Ahmad Tibi, anggota Knesset dari Hadash-Ta’al, menuduh Ben-Gvir memanfaatkan perang di Jalur Gaza untuk memicu kekerasan lebih lanjut dan memperburuk penindasan terhadap publik Arab.
"Netanyahu harus bertanggung jawab atas ketegangan yang ditimbulkan oleh menteri yang justru memperburuk keadaan ini," tegas Tibi.
Pembelaan Ben-Gvir
Kepada Channel 12, Ben-Gvir mengaku dia bangga melanjutkan kebijakan menghentikan kebisingan yang tidak wajar dari masjid dan sumber lain yang telah menjadi bahaya bagi penduduk Israel.
"Dalam diskusi kami, terungkap bahwa kebanyakan negara Barat, bahkan beberapa negara Arab, membatasi kebisingan dan memiliki banyak undang-undang yang mengaturnya. Sementara itu, hal ini diabaikan di Israel," kata kantor Ben-Gvir.
"Salat adalah hak dasar, namun tidak bisa mengorbankan kualitas hidup warga yang terganggu oleh kebisingan yang tak tertahankan.

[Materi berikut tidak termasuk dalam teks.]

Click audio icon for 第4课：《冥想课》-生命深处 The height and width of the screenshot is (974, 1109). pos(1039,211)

Masalah ini telah lama diabaikan dan sekarang menteri, bersama Menteri Perlindungan Lingkungan Idit Silman, bekerja keras untuk memperbaikinya demi kebaikan semua warga, baik Arab maupun Yahudi."
Ini bukan pertama kalinya Ben-Gvir menargetkan azan. Pada tahun 2013, jauh sebelum dia menjadi menteri, Ben-Gvir dan sekelompok aktivis sayap kanan membangunkan warga di lingkungan Tel Aviv, Ramat Aviv, dengan pengeras suara yang menyuarakan azan dalam aksi yang mereka katakan bertujuan menunjukkan bagaimana daerah lain di negara itu terbangun oleh kebisingan tersebut.

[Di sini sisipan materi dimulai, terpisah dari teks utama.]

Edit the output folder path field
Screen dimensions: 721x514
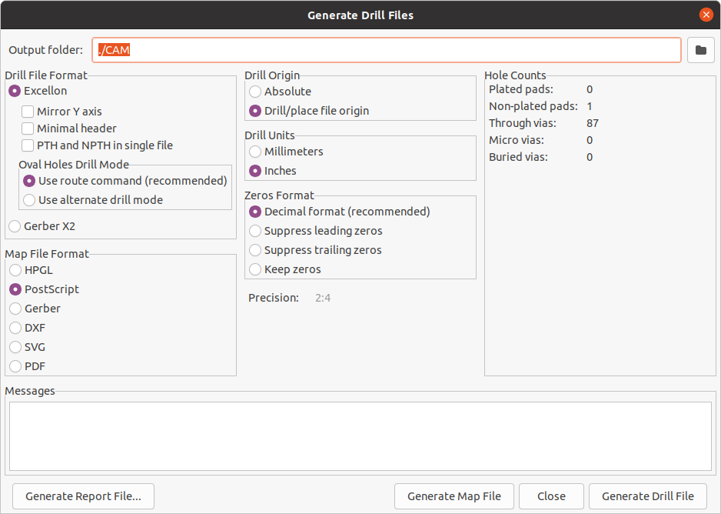coord(384,49)
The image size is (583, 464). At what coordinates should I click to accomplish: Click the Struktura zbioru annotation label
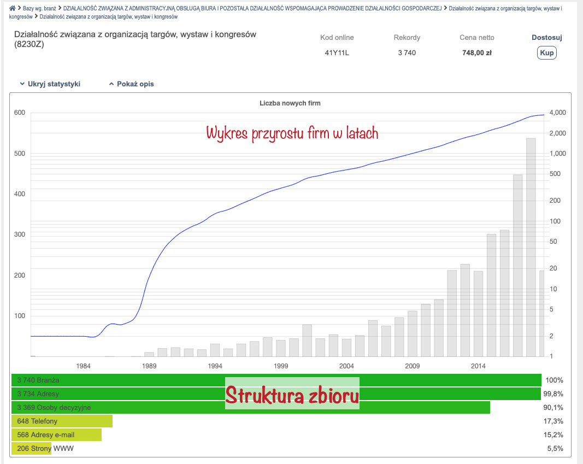[x=292, y=393]
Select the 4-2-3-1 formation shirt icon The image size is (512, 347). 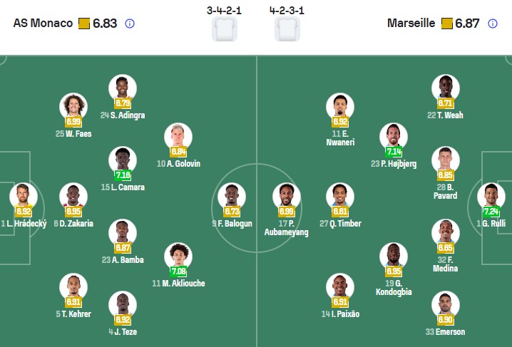coord(287,29)
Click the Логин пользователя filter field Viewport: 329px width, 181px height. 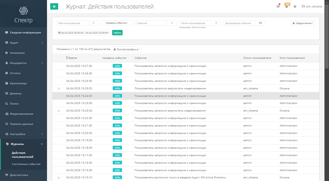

Rancangan Undang-Undang Knesset yang dikenal dengan Undang-Undang Muezzin, yang akan membatasi penggunaan pengeras suara untuk tujuan agama, berhasil melewati tahap pertama untuk menjadi undang-undang pada Maret 2017, namun akhirnya tidak dilanjutkan.
Para kritikus undang-undang ini berpendapat bahwa langkah tersebut secara tidak adil menargetkan masjid.
Kritikus lainnya berpendapat bahwa undang-undang ini berlebihan karena masalah tersebut bisa ditangani dengan undang-undang polusi kebisingan yang sudah ada. Pendukungnya berpendapat bahwa polisi tidak menegakkan aturan yang ada, sehingga dibutuhkan undang-undang yang lebih spesifik.